Von den Veranstaltern wurde "Blondl" Schmidleitner als
Wettfahrtleiter engagiert, um auf dem, zusammenhängend mit den
geographischen Gegebenheiten, als eher schwierig bekannten Revier faire
Wettfahrten zu ermöglichen. Überhaupt haben sich die Organisatoren kräftig
ins Zeug gelegt, um den angereisten Seglern ein spektakuläres
Wochenende zu Lande und zu Wasser zu bieten: und das ist ihnen auch
gelungen!!! Angefangen hat es gleich mal damit, dass es ein sehr schönes
Polo für alle Teilnehmer gab, (leider) bei weitem keine Selbstverständlichkeit
in Österreich.
Als dann der ORF kurz nach Beginn der Startbereitschaft eintraf, zeigte
sich der Schwarzlsee zwar noch von seiner flautigen Seite, doch in der
Steiermark gehen die Uhren wohl anders. Keine 15 min mussten wir am
Wasser warten, immerhin zwischen 30 und 100m von der Slipanlage
entfernt, als sich auch schon der angekündigte Nordwind mit guten 3-4
Windstärken durchsetzte. Souverän wie gewohnt legte Blondl und seine
Crew die Bojen und schon gings zur ersten von insgesamt 10 (!)
Sprint-Wettfahrten los.

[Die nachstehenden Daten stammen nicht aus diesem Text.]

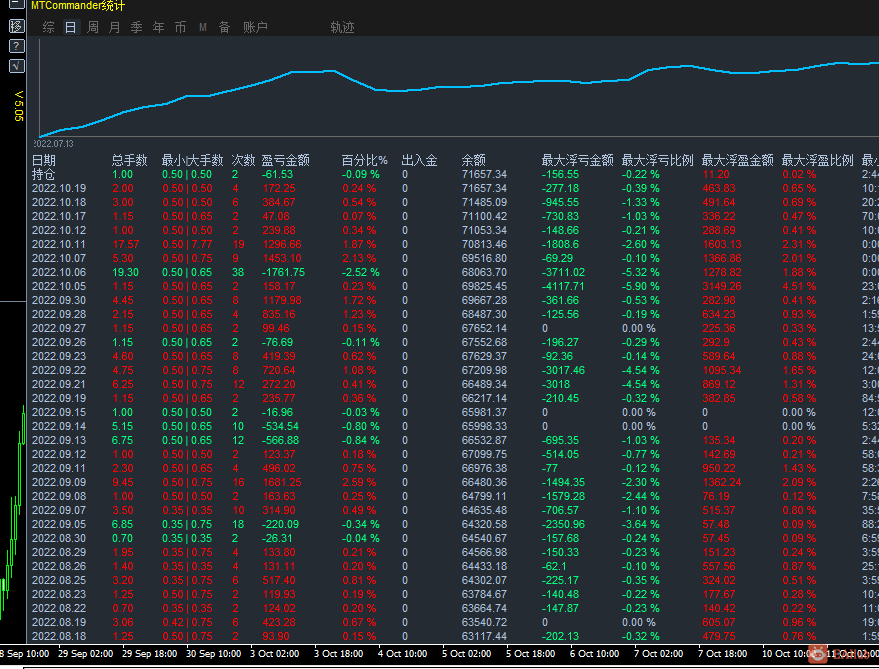
Task: Switch to the 月 monthly tab
Action: point(115,27)
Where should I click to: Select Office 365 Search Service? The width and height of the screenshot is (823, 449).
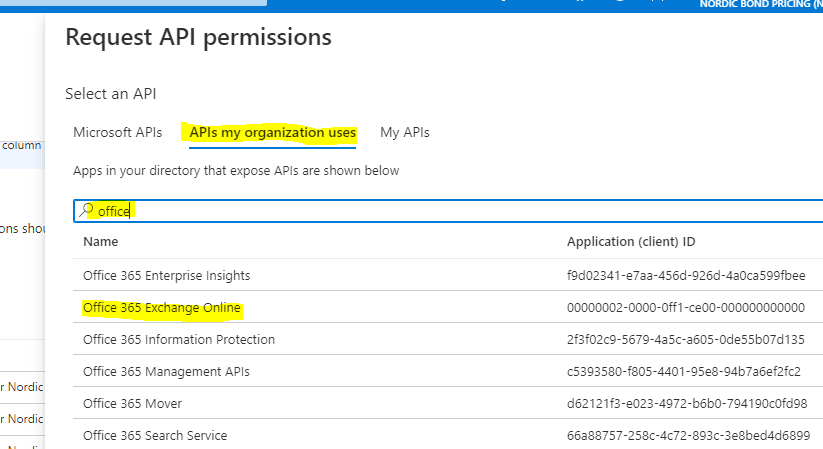155,435
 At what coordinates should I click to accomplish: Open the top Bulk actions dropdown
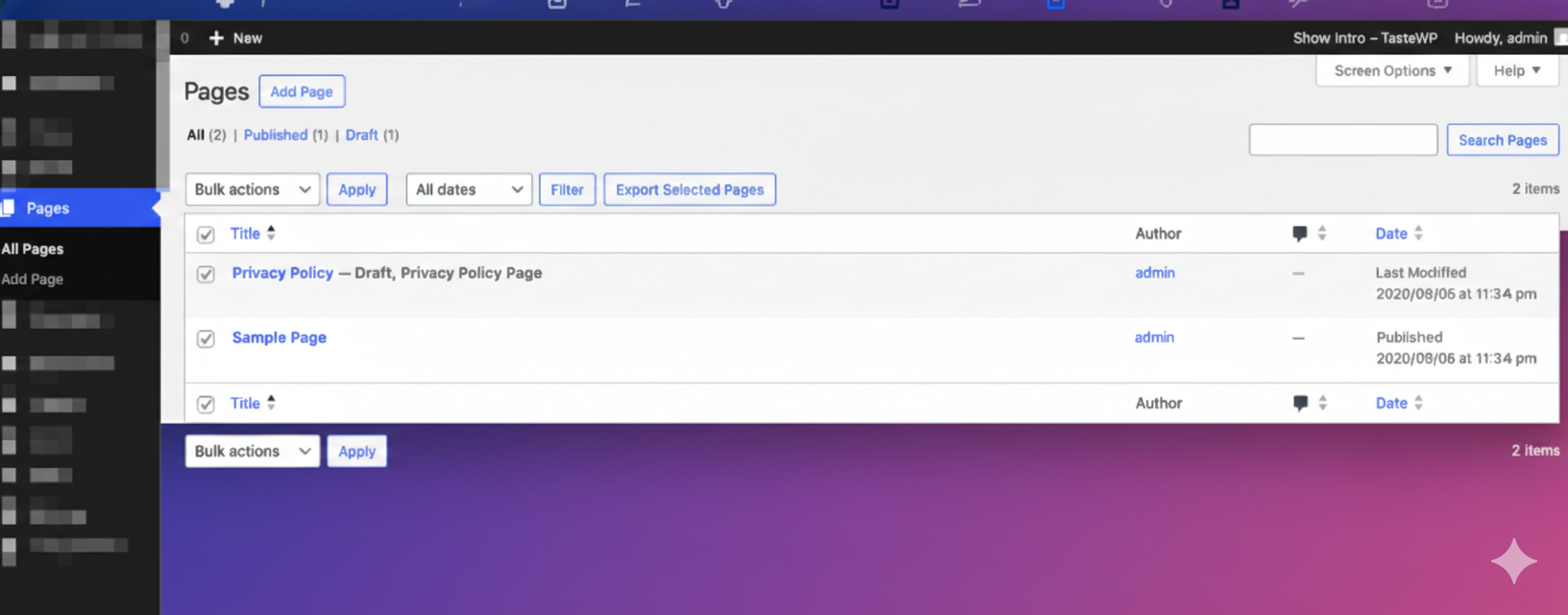coord(252,190)
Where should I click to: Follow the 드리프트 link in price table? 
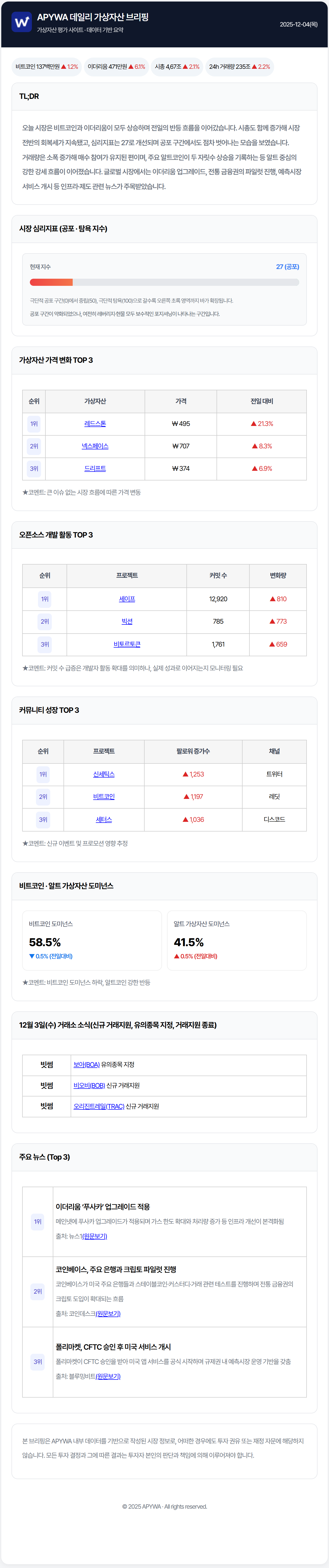(x=95, y=469)
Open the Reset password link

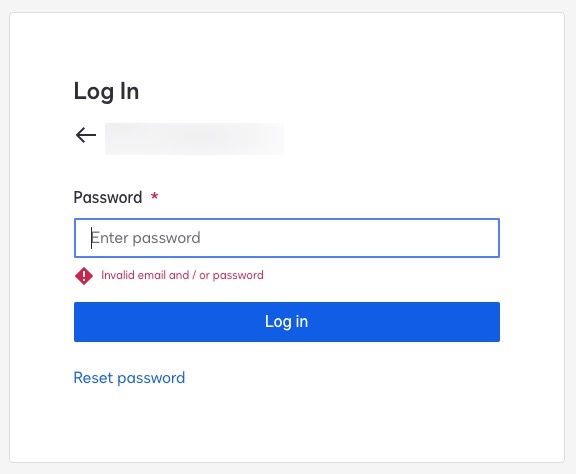pos(129,378)
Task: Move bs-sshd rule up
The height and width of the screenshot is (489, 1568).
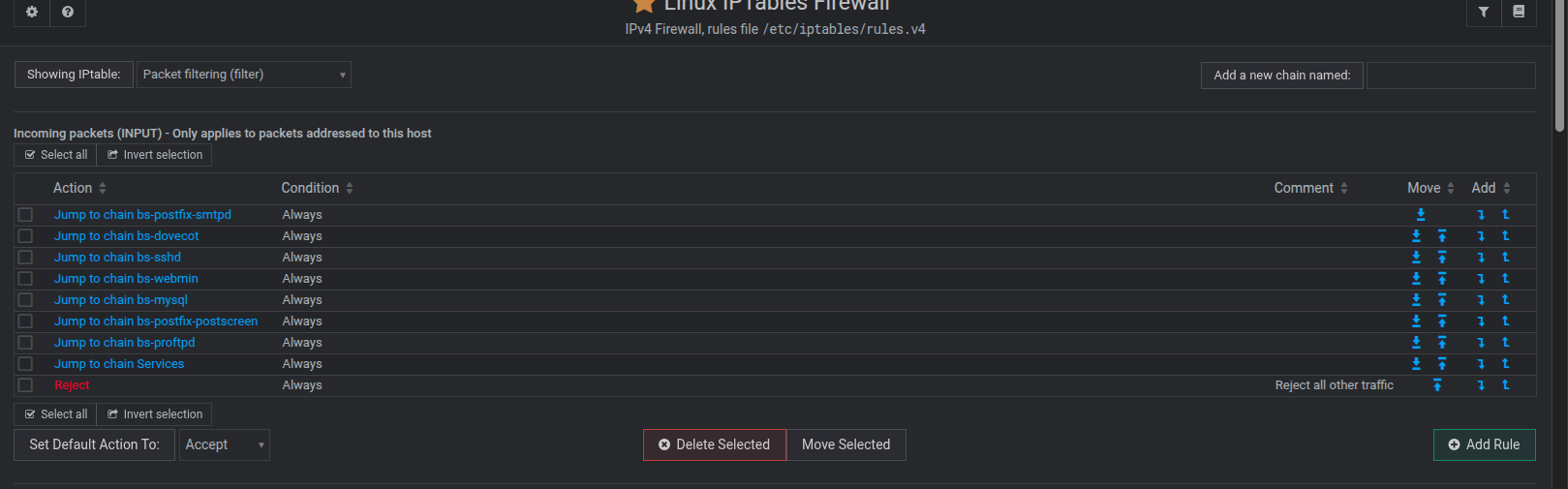Action: [x=1442, y=258]
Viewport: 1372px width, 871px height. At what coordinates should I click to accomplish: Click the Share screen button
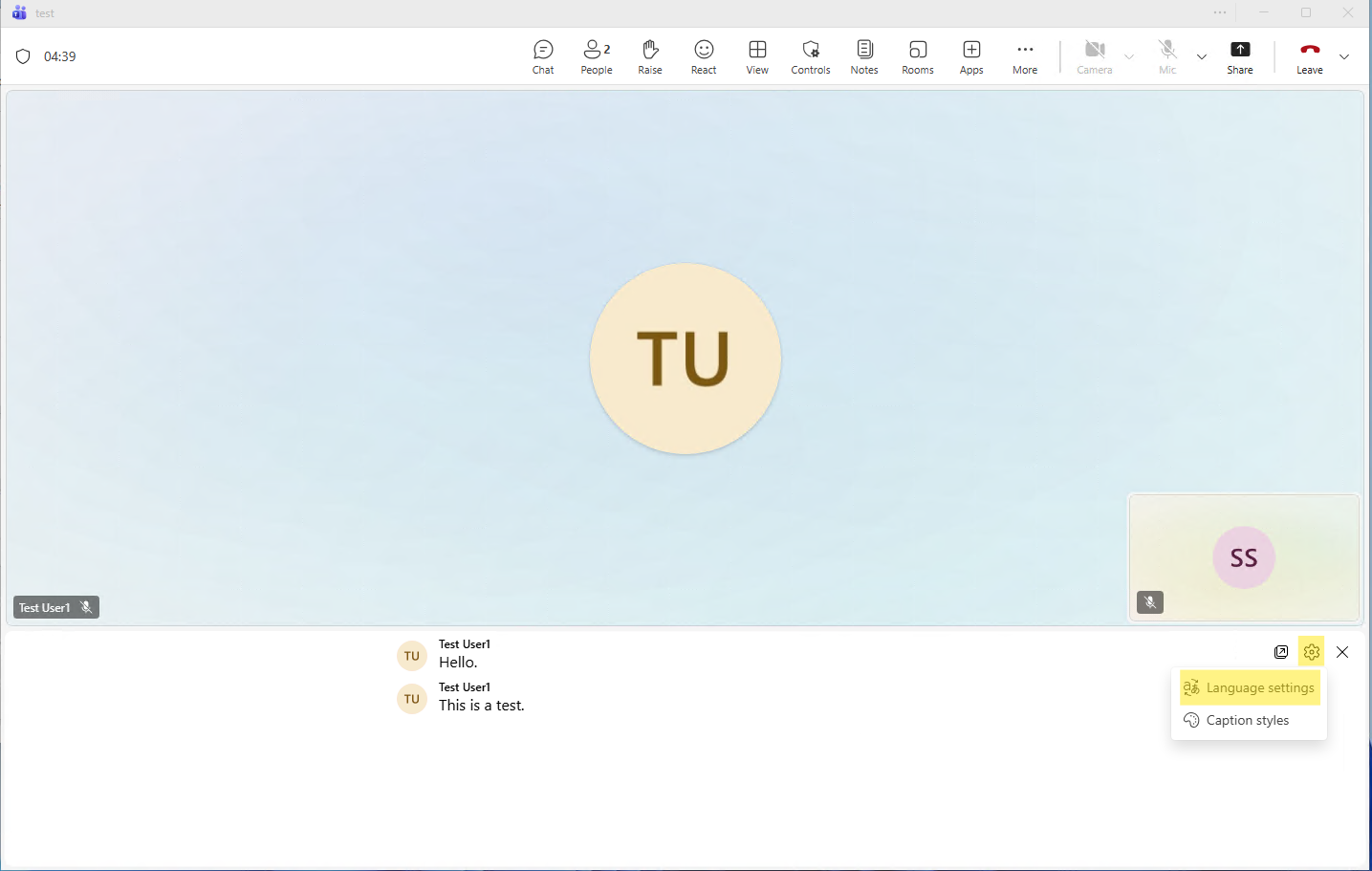pyautogui.click(x=1240, y=56)
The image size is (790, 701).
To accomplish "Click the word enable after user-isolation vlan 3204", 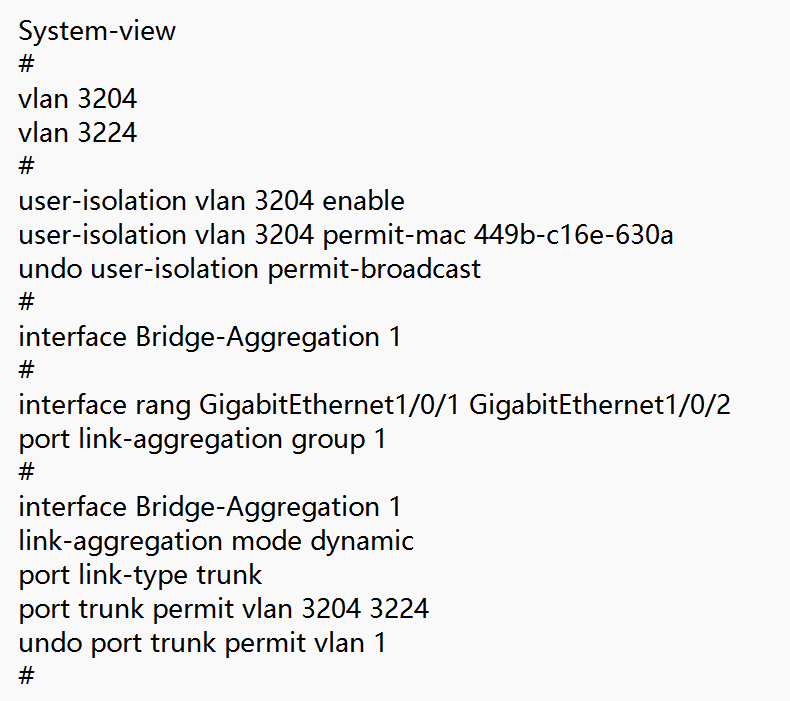I will (x=363, y=201).
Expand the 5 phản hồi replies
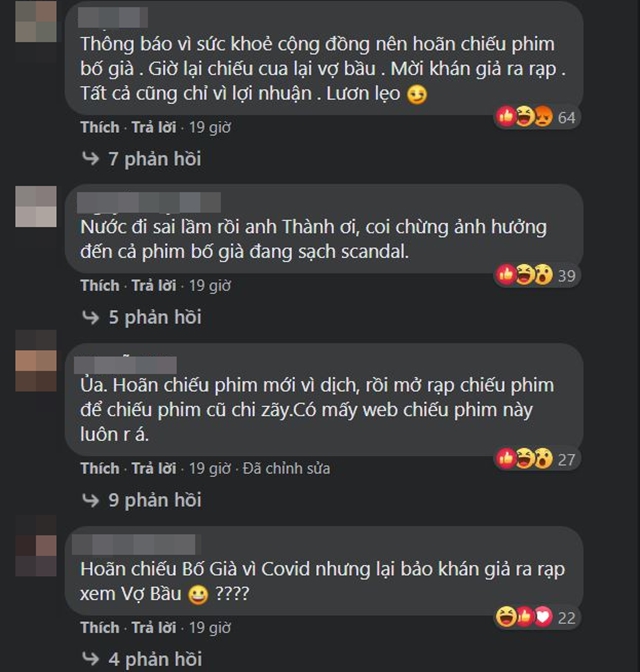Screen dimensions: 640x672 (x=155, y=318)
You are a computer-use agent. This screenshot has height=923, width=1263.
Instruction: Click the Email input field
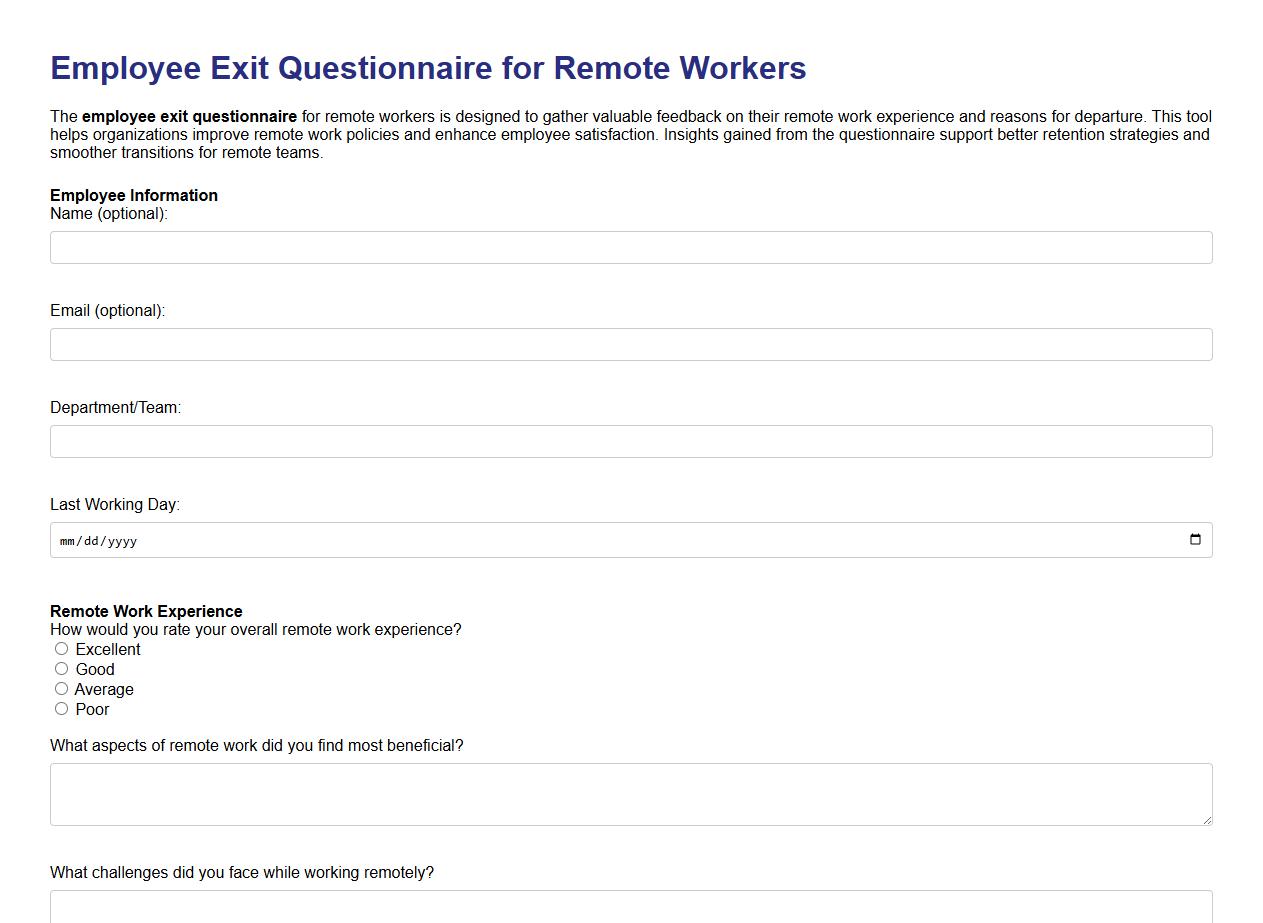[x=630, y=344]
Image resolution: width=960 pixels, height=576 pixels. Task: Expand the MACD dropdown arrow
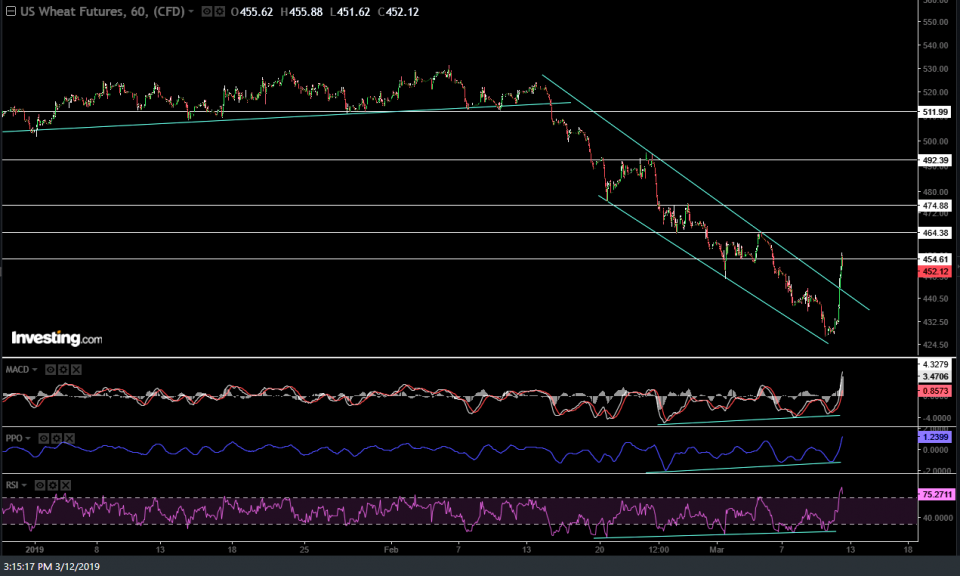click(x=36, y=369)
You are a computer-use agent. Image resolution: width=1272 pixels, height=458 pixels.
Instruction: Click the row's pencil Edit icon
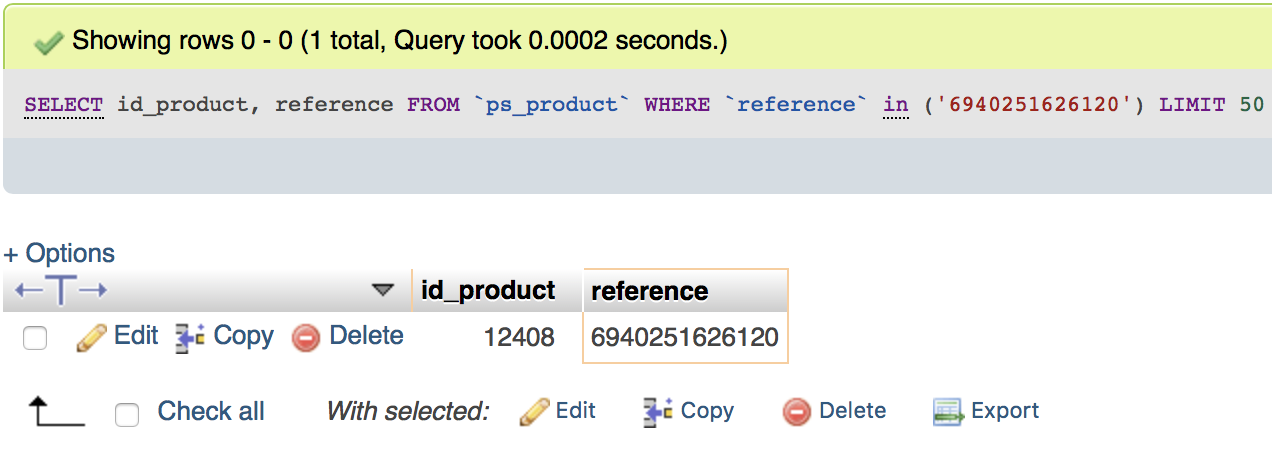(x=91, y=338)
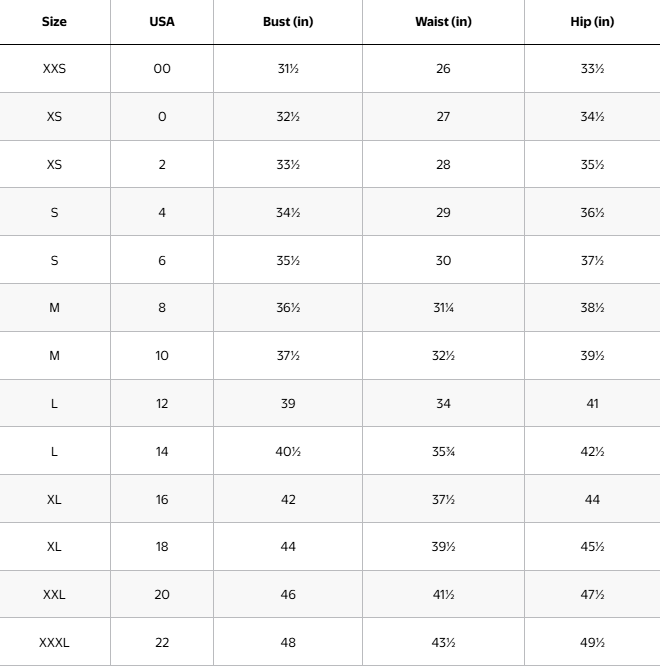Click the Size column header
The image size is (660, 672).
point(54,22)
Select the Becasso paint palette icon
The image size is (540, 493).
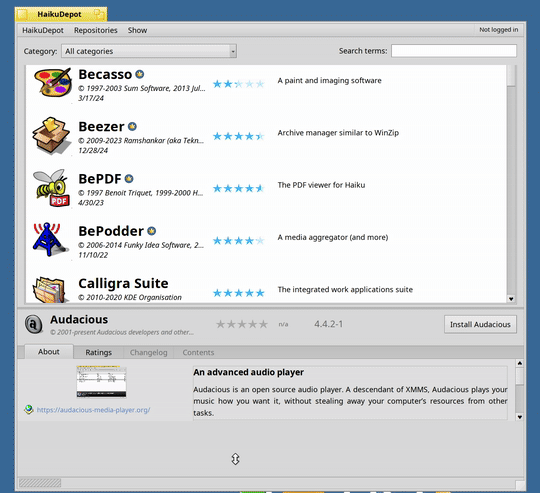pyautogui.click(x=53, y=82)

Start, Luv, Dwars und Ziel waren im Teil des
Segelclubs, von der Dwars gings zuerst Halbwind zur Brücke und dann
Vorwind bis zum unteren Ende des zweiten Seebeckens, jeweils 2 Runden.
Besonders aufregend waren immer die Durchfahrten unter der Brücke
(<1m zwischen Mastspitze und Brücke), wo zur Vermeidung von
Kollisionen ein "Verkehrstrennungsgebiet" mit Rechtsvorrang
ausgelegt war. Auch war in der Nähe der etwa 20-30m breiten Durchfahrt
unter der Brücke der Wind immer am besten, was die oben und seitlich
stehenden Zuschauer, die uns Segler auch kräftig anfeuerten, ebenfalls
auf ihre Kosten kommen ließ. Im unteren Teil ist noch die
"Insel-Passage" und vor allem das "Wasserschilift-Lüfterl"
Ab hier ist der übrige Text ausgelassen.